Only the records, repeated exactly, should make up the response.

··· DATA PROVIDED

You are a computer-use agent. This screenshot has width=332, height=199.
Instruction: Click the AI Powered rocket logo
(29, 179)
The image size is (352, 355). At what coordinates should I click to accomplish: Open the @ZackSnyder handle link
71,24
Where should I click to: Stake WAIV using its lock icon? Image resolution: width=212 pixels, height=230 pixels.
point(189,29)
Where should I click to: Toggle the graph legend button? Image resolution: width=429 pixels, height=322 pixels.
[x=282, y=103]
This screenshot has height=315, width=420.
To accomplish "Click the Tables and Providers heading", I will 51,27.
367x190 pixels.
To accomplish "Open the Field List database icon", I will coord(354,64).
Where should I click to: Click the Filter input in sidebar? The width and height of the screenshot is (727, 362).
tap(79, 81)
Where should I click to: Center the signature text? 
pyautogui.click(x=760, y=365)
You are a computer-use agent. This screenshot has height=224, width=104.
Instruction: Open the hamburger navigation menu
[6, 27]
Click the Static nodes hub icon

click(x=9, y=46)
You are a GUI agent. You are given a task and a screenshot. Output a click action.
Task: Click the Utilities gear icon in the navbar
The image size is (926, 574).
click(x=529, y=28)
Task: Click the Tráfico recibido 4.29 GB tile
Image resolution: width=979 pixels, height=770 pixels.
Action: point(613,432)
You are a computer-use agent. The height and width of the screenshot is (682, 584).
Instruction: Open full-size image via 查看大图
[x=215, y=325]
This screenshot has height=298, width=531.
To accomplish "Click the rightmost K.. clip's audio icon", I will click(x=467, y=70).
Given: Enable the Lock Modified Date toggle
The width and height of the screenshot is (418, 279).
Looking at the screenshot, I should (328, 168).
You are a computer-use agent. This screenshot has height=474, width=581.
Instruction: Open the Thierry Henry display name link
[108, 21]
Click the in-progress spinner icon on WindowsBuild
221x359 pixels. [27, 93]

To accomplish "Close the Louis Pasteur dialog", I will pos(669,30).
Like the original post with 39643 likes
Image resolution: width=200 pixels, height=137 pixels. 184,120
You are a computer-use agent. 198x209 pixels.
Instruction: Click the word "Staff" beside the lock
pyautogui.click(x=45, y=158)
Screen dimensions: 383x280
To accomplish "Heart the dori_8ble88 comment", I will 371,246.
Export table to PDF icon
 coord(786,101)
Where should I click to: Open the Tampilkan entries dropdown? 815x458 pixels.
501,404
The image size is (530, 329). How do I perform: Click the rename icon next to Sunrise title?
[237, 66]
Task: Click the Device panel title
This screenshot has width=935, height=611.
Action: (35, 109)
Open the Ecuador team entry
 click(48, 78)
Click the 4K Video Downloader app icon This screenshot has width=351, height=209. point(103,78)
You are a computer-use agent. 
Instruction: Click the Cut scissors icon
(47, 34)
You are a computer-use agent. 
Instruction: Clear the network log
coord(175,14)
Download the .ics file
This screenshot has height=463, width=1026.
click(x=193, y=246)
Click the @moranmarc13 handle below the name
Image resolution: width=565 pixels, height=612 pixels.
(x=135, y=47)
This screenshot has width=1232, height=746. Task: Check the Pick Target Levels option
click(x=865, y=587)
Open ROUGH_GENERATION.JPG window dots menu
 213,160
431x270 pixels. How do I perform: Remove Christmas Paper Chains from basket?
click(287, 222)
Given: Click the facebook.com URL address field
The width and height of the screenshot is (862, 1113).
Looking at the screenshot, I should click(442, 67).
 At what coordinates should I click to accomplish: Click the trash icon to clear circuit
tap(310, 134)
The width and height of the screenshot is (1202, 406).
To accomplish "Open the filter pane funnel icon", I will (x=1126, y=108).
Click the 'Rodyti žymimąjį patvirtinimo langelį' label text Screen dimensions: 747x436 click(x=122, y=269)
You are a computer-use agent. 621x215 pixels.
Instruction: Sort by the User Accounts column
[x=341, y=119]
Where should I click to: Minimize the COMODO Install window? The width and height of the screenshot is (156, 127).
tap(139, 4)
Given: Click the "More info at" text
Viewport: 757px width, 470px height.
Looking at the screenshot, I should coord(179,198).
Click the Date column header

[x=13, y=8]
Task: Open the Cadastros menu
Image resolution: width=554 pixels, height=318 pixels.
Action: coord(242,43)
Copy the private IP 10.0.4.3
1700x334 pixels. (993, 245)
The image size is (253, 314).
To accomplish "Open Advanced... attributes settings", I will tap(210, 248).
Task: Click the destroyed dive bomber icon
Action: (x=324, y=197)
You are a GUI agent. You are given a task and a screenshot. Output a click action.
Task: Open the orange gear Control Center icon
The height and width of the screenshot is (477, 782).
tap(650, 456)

······

WRITTEN ANSWER:
You are a computer-use agent. This screenshot has width=332, height=199.
Instruction: Click the AI Powered rocket logo
(29, 179)
The image size is (352, 355). At what coordinates should I click to accomplish: Open the @ZackSnyder handle link
71,24
Where should I click to: Stake WAIV using its lock icon? Image resolution: width=212 pixels, height=230 pixels.
point(189,29)
Where should I click to: Toggle the graph legend button? Image resolution: width=429 pixels, height=322 pixels.
[x=282, y=103]
This screenshot has height=315, width=420.
To accomplish "Click the Tables and Providers heading", I will 51,27.
367x190 pixels.
To accomplish "Open the Field List database icon", I will coord(354,64).
Where should I click to: Click the Filter input in sidebar? The width and height of the screenshot is (727, 362).
tap(79, 81)
Where should I click to: Center the signature text? 
pyautogui.click(x=760, y=365)
You are a computer-use agent. This screenshot has height=224, width=104.
Instruction: Open the hamburger navigation menu
[6, 27]
Click the Static nodes hub icon

click(x=9, y=46)
You are a GUI agent. You are given a task and a screenshot. Output a click action.
Task: Click the Utilities gear icon in the navbar
The image size is (926, 574).
click(x=529, y=28)
Task: Click the Tráfico recibido 4.29 GB tile
Image resolution: width=979 pixels, height=770 pixels.
Action: point(613,432)
You are a computer-use agent. The height and width of the screenshot is (682, 584).
Instruction: Open full-size image via 查看大图
[x=215, y=325]
This screenshot has height=298, width=531.
To accomplish "Click the rightmost K.. clip's audio icon", I will click(x=467, y=70).
Given: Enable the Lock Modified Date toggle
The width and height of the screenshot is (418, 279).
Looking at the screenshot, I should (328, 168).
You are a computer-use agent. This screenshot has height=474, width=581.
Instruction: Open the Thierry Henry display name link
[108, 21]
Click the in-progress spinner icon on WindowsBuild
221x359 pixels. [27, 93]

To accomplish "Close the Louis Pasteur dialog", I will pos(669,30).
Like the original post with 39643 likes
Image resolution: width=200 pixels, height=137 pixels. 184,120
You are a computer-use agent. 198x209 pixels.
Instruction: Click the word "Staff" beside the lock
pyautogui.click(x=45, y=158)
Screen dimensions: 383x280
To accomplish "Heart the dori_8ble88 comment", I will 371,246.
Export table to PDF icon
 coord(786,101)
Where should I click to: Open the Tampilkan entries dropdown? 815x458 pixels.
501,404
The image size is (530, 329). How do I perform: Click the rename icon next to Sunrise title?
[237, 66]
Task: Click the Device panel title
This screenshot has width=935, height=611.
Action: (35, 109)
Open the Ecuador team entry
 click(48, 78)
Click the 4K Video Downloader app icon This screenshot has width=351, height=209. point(103,78)
You are a computer-use agent. 
Instruction: Click the Cut scissors icon
(47, 34)
You are a computer-use agent. 
Instruction: Clear the network log
coord(175,14)
Download the .ics file
This screenshot has height=463, width=1026.
click(x=193, y=246)
Click the @moranmarc13 handle below the name
Image resolution: width=565 pixels, height=612 pixels.
(x=135, y=47)
This screenshot has width=1232, height=746. Task: Check the Pick Target Levels option
click(x=865, y=587)
Open ROUGH_GENERATION.JPG window dots menu
 213,160
431x270 pixels. How do I perform: Remove Christmas Paper Chains from basket?
click(287, 222)
Given: Click the facebook.com URL address field
The width and height of the screenshot is (862, 1113).
Looking at the screenshot, I should click(442, 67).
 At what coordinates should I click to accomplish: Click the trash icon to clear circuit
tap(310, 134)
The width and height of the screenshot is (1202, 406).
To accomplish "Open the filter pane funnel icon", I will (x=1126, y=108).
Click the 'Rodyti žymimąjį patvirtinimo langelį' label text Screen dimensions: 747x436 click(x=122, y=269)
You are a computer-use agent. 621x215 pixels.
Instruction: Sort by the User Accounts column
[x=341, y=119]
Where should I click to: Minimize the COMODO Install window? The width and height of the screenshot is (156, 127).
tap(139, 4)
Given: Click the "More info at" text
Viewport: 757px width, 470px height.
Looking at the screenshot, I should coord(179,198).
Click the Date column header

[x=13, y=8]
Task: Open the Cadastros menu
Image resolution: width=554 pixels, height=318 pixels.
Action: coord(242,43)
Copy the private IP 10.0.4.3
1700x334 pixels. (993, 245)
The image size is (253, 314).
To accomplish "Open Advanced... attributes settings", I will tap(210, 248).
Task: Click the destroyed dive bomber icon
Action: (x=324, y=197)
You are a GUI agent. You are given a task and a screenshot. Output a click action.
Task: Open the orange gear Control Center icon
The height and width of the screenshot is (477, 782).
tap(650, 456)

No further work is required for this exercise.